Impact of the breach on the Charter-protected interests
[32] As stated in Golden, at para. 83, strip searches unquestionably “represent a significant invasion of privacy and are often a traumatic, degrading, and humiliating experience for individuals subject to them” and “even the most sensitively conducted strip search is highly intrusive.” Thus, inherently, strip searches greatly impact the Charter-protected interest of privacy.
[33] Also, though I have no direct evidence from Mr. Bailey of the specific effect of the second strip search on him, I readily conclude it was negative. Not only did he later voice his objection to Detective Crampton, but also when told he was going to be strip searched again by Sgt. Delio, on the booking video, Mr. Bailey audibly and visibly reacted in clear displeasure.
[34] A final consideration. Mr. Bailey is Black. The racial context of this strip search should not be ignored.
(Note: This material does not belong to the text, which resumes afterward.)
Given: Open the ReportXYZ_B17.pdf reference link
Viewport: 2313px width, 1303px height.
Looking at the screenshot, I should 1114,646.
It is conceivable that in these circumstances, the arrestee may justifiably believe that they are being subjected to a discriminatory practice. Let me add quickly, I do not believe that the officer-in-charge acted for a racially biased purpose. Nonetheless, Mr. Bailey, a young Black man, was ordered to strip a second time, without any explanation for it, by an older White male. From the perspective of the racialized subject, the coercive and historically abusive nature of such a strip search power in this context would not be lost on them.
[35] The second line of inquiry markedly pulls in the direction of exclusion.
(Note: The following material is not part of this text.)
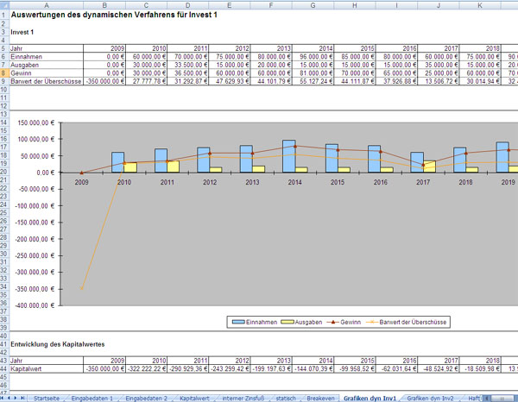The image size is (518, 402).
Task: Select the column B header
Action: click(x=104, y=5)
Society’s interest in the adjudication of the case on its merits
[36] The third line of inquiry does not really support admission. The Crown does not intend to lead Mr. Bailey’s statement to Detective Crampton as a part of its case; it only seeks to use it in cross-examination in case Mr. Bailey decides to testify in his own defence.
[37] Examination of the statement itself reveals that it is essentially exculpatory. Mr. Bailey either denies culpability in the offence or exercises his right to remain silent. While it might prove useful in impeaching his credibility, the Crown does not in any way contend Mr. Bailey’s statement is credible. While the Crown maintains that its availability for cross-examination assists the truth finding process, in my opinion, its utility in that regard is only marginal.
[38] The evidence is neither reliable nor crucial to the prosecution. The third line of inquiry does not advance the case for admission.
Final balancing
[39] This is not a close call. Truly, all three lines of inquiry dictate the exclusion of the statement. Admission of Mr. Bailey’s statement would bring the administration of justice into disrepute. Hence, it is excluded.
Justice S. Nakatsuru Released: April 25, 2023
COURT FILE NO.: CR-22-30000046-0000 DATE: 20230425 ONTARIO SUPERIOR COURT OF JUSTICE HIS MAJESTY THE KING – and – SHAMAR BAILEY, KWAMI GARWOOD Defendants
REASONS FOR JUDGMENT NAKATSURU J. Released: April 25, 2023
[1] Ms. Foster appealed her conviction and sentence, but the Court of Appeal did not re-engage with the issue of the constitutionality of the second strip search. See R. v. Foster, 2018 ONCA 53, 360 C.C.C. (3d) 213.
[2] Whether it be called a “presumption” or not, Golden makes it clear the Crown must justify the search.